(Stored records)
Segment Open
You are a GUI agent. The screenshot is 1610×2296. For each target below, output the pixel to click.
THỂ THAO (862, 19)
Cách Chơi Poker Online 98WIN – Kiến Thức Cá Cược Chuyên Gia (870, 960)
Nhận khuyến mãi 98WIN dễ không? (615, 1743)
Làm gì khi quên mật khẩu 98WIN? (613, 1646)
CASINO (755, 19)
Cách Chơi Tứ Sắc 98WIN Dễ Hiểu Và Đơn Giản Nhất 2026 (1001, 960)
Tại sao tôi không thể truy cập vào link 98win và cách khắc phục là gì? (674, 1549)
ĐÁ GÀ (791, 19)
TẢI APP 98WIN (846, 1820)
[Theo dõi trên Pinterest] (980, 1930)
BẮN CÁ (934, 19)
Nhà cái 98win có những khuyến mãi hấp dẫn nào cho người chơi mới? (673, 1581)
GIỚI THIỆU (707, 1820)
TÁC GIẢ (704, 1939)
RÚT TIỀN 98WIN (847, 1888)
Segment Closed
Segment Open
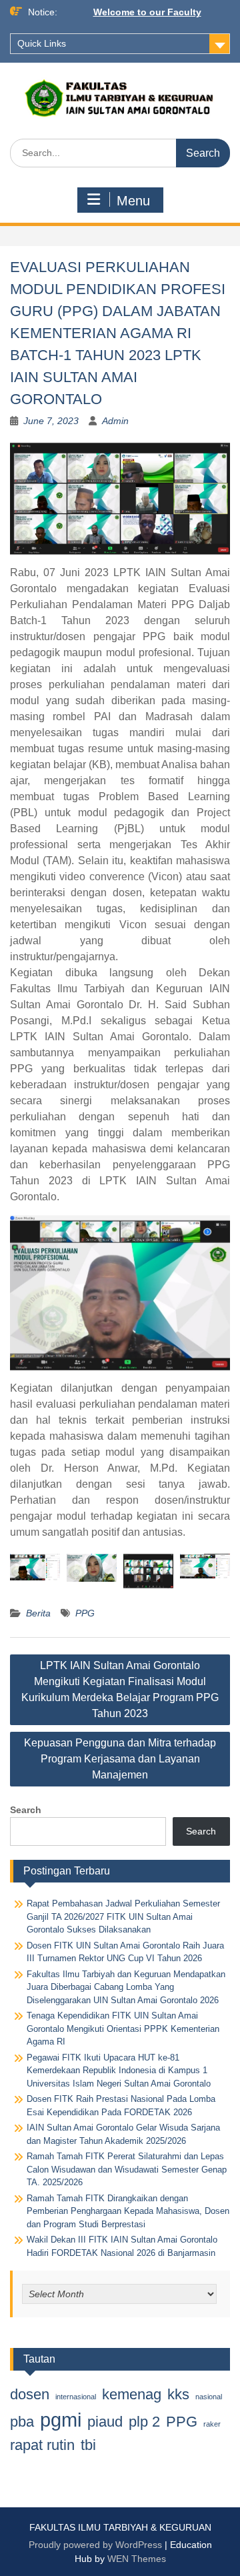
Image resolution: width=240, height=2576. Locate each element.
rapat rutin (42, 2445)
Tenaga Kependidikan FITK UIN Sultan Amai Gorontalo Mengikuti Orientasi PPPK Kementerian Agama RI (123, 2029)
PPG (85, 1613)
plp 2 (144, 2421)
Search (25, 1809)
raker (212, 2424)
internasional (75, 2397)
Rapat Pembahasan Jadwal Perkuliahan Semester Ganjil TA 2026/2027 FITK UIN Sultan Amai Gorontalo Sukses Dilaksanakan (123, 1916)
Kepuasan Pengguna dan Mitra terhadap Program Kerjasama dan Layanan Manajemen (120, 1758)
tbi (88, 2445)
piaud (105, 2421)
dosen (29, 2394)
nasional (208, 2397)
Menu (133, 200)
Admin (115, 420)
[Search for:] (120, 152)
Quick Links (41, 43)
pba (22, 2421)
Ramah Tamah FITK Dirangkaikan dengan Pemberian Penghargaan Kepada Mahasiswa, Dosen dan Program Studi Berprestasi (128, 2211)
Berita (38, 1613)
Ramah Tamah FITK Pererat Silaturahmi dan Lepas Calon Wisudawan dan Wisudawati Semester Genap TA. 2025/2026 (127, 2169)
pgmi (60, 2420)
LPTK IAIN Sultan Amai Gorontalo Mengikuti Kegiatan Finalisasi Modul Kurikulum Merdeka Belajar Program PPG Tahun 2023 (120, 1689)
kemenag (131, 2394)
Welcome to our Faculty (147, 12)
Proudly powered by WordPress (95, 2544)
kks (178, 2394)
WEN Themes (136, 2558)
Segment Closed
Segment Open
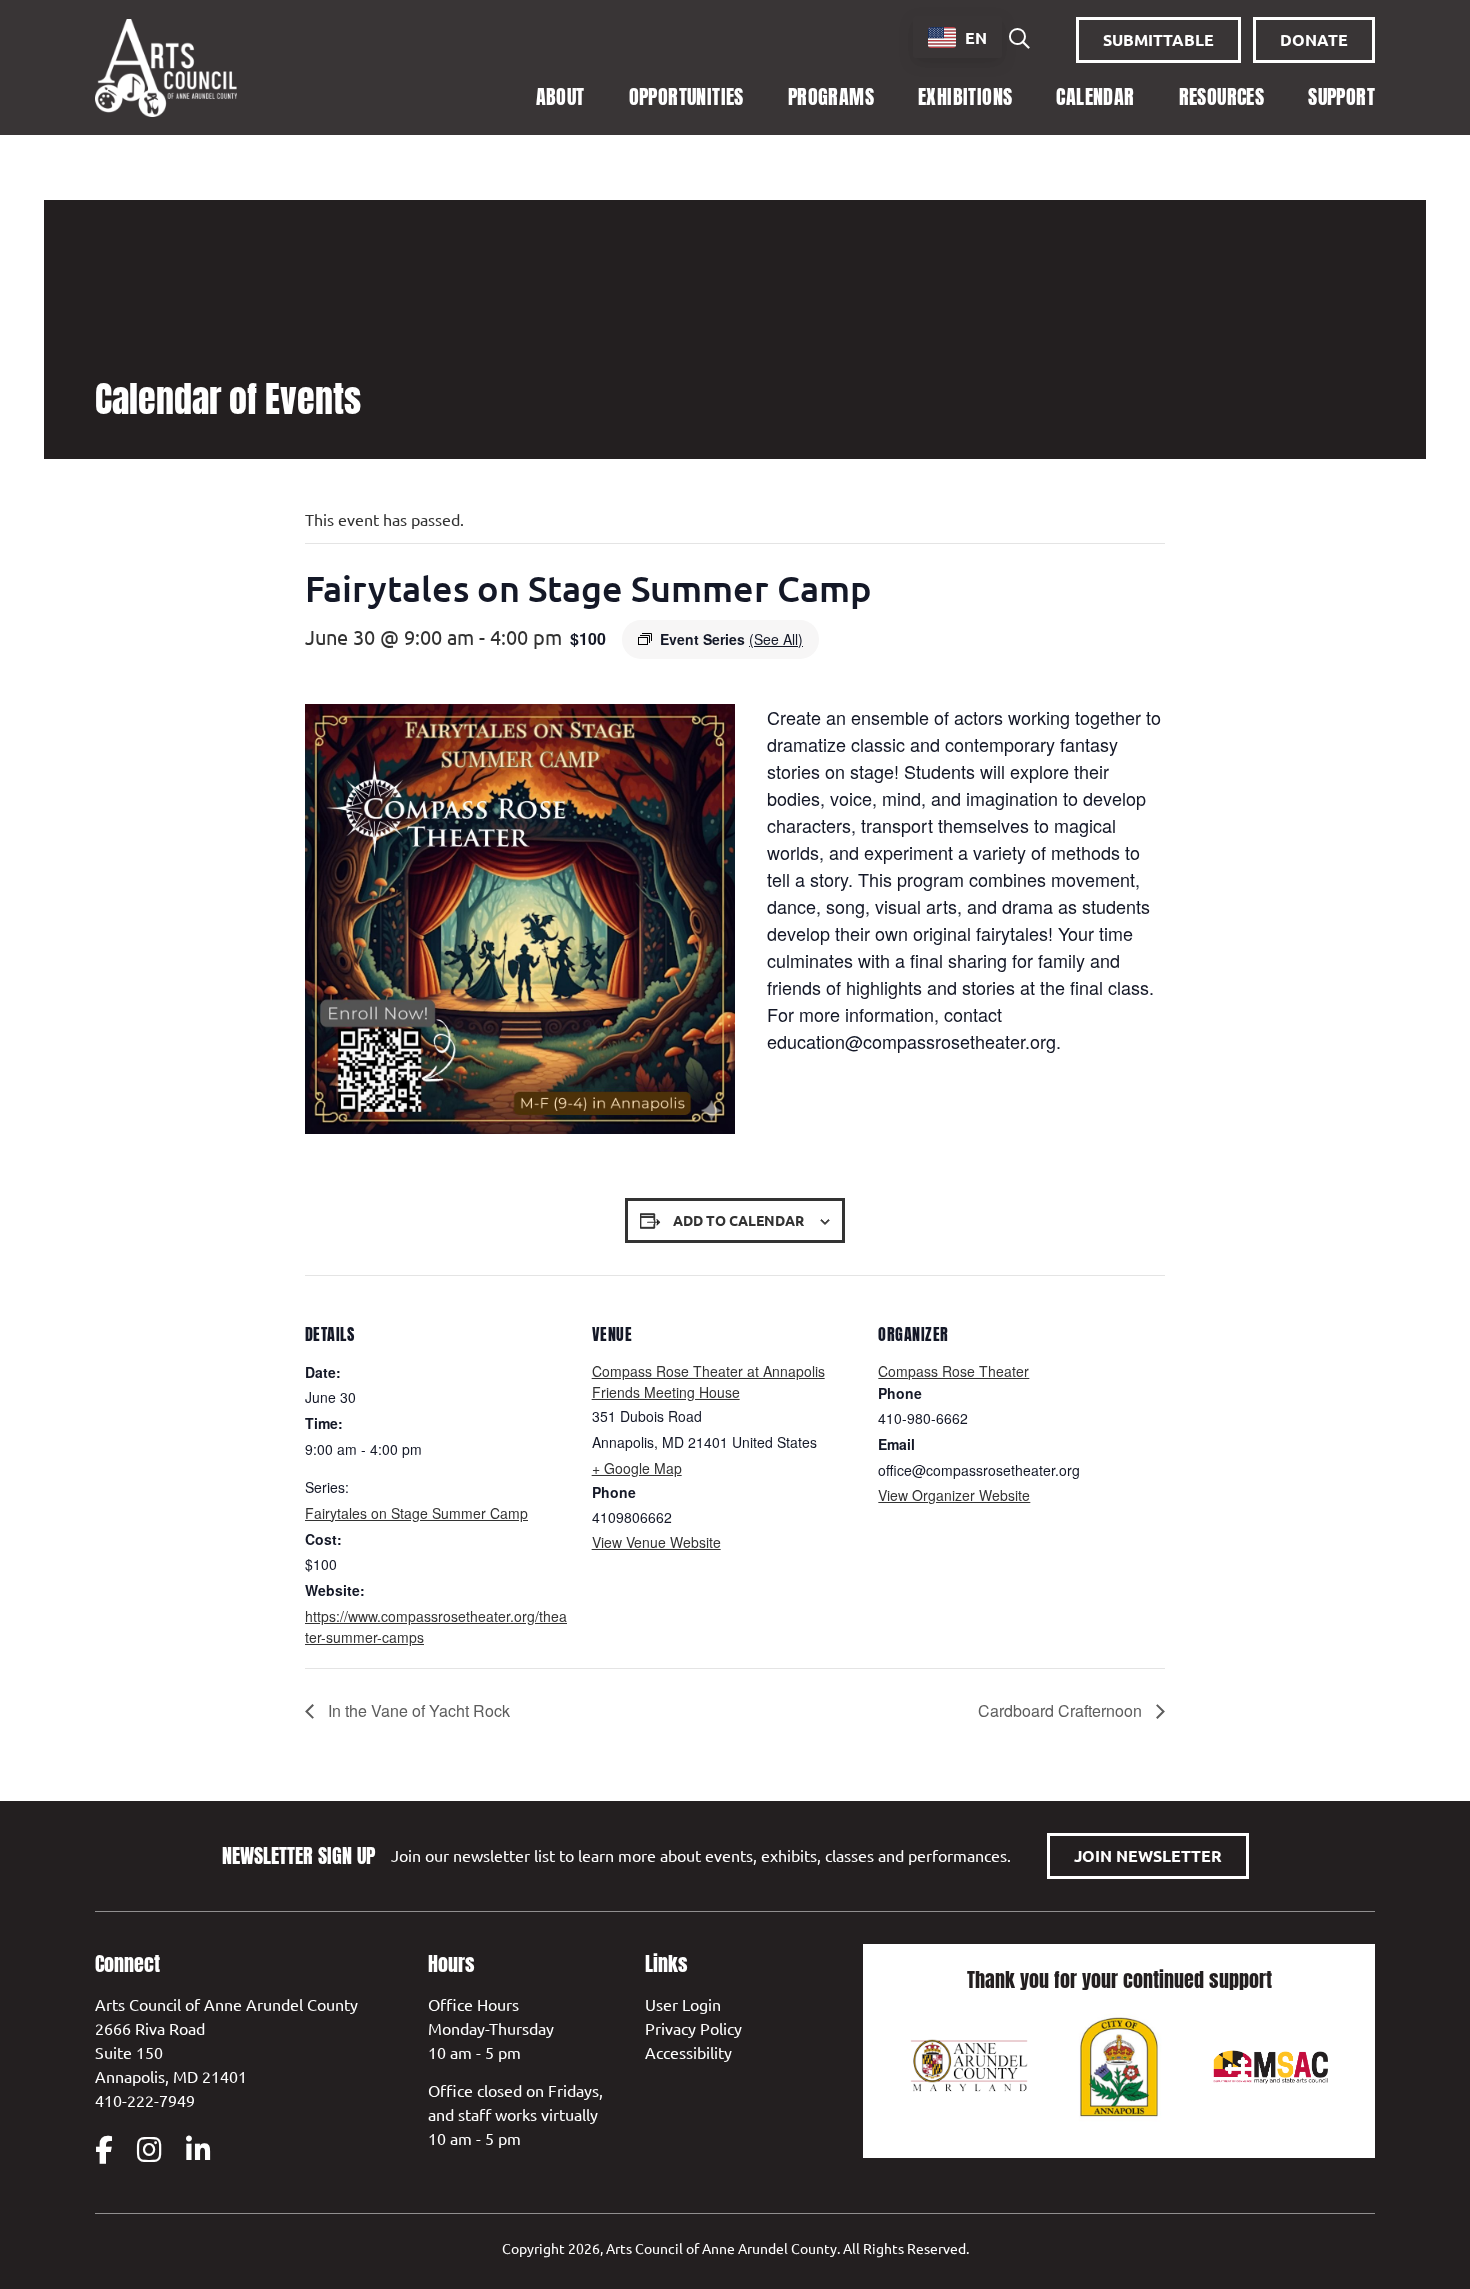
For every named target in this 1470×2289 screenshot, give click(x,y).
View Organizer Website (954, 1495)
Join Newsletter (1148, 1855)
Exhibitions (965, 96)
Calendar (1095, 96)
Segment Closed
What are the lines of the data above that include the string "Gorontalo"? Copy them.

■ **Task solution**
Tenaga Kependidikan FITK UIN Sultan Amai Gorontalo Mengikuti Orientasi PPPK Kementerian Agama RI (123, 2029)
Rapat Pembahasan Jadwal Perkuliahan Semester Ganjil TA 2026/2027 FITK UIN Sultan Amai Gorontalo Sukses Dilaksanakan (123, 1916)
LPTK IAIN Sultan Amai Gorontalo Mengikuti Kegiatan Finalisasi Modul Kurikulum Merdeka Belajar Program PPG Tahun 2023 (120, 1689)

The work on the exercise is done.